PROBLEM DETAILS: Using the records below, count the lines with "Premium" in them. Give the number only.

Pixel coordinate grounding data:

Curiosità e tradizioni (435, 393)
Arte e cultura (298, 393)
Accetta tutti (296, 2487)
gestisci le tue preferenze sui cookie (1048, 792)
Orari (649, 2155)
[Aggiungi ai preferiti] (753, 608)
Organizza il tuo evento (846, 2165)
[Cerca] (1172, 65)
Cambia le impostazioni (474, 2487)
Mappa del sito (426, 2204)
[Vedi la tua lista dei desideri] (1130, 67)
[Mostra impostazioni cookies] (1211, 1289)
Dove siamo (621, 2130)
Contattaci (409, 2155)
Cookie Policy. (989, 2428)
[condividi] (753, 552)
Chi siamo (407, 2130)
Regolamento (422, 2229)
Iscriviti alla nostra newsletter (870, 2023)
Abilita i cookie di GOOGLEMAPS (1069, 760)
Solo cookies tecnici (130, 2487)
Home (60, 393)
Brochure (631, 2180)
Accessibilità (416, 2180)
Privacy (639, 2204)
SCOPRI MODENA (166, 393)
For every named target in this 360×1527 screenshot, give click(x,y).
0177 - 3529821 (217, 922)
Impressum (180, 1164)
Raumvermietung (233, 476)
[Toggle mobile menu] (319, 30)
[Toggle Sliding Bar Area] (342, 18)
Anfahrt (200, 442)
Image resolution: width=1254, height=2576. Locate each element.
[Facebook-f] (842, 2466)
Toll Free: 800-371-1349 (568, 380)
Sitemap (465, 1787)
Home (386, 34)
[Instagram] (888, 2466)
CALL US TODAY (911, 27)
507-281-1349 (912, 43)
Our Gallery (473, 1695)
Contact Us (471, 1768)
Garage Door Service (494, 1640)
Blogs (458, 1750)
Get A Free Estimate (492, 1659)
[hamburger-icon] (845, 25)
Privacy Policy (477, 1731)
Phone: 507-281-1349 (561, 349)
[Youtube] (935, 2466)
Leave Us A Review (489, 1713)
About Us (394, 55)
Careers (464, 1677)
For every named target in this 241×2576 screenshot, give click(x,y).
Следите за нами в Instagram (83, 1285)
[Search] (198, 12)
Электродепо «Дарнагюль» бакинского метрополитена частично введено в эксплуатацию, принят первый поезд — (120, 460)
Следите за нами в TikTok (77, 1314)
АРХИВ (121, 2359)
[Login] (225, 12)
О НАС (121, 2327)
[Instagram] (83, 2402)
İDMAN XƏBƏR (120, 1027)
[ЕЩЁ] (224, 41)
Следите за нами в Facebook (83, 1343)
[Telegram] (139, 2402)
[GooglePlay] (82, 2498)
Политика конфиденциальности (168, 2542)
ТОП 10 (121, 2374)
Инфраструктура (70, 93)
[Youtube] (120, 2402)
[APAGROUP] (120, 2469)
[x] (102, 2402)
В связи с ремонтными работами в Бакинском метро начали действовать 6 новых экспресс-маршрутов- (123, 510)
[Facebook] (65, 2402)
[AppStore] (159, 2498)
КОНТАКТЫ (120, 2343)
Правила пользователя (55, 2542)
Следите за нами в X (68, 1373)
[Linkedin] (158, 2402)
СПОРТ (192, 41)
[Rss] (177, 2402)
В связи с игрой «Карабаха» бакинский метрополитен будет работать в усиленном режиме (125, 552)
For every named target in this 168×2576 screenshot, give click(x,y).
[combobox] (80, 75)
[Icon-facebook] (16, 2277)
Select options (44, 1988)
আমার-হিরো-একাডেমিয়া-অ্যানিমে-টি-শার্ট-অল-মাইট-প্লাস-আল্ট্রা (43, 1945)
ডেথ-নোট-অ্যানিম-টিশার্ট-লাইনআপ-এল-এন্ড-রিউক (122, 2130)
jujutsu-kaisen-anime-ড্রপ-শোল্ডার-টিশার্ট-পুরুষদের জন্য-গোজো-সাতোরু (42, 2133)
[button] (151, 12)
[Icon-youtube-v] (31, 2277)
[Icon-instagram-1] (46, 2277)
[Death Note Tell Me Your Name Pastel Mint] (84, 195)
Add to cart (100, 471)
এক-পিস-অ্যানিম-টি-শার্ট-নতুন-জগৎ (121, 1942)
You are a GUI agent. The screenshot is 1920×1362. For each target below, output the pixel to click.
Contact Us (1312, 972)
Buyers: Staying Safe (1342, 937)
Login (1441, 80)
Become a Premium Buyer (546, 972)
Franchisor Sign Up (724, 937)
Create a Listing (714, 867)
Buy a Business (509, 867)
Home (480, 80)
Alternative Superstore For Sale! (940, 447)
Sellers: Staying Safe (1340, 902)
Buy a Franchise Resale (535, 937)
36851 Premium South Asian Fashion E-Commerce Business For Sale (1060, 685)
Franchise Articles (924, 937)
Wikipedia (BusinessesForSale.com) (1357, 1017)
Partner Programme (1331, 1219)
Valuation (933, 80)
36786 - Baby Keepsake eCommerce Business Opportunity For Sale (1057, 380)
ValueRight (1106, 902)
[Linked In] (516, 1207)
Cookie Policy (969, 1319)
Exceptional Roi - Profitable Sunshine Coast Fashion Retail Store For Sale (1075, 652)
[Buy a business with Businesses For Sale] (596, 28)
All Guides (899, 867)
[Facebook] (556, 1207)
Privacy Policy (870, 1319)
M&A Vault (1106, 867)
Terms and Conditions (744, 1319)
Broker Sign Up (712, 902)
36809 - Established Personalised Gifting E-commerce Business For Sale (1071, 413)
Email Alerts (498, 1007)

EXERCISE RESPONSE: 2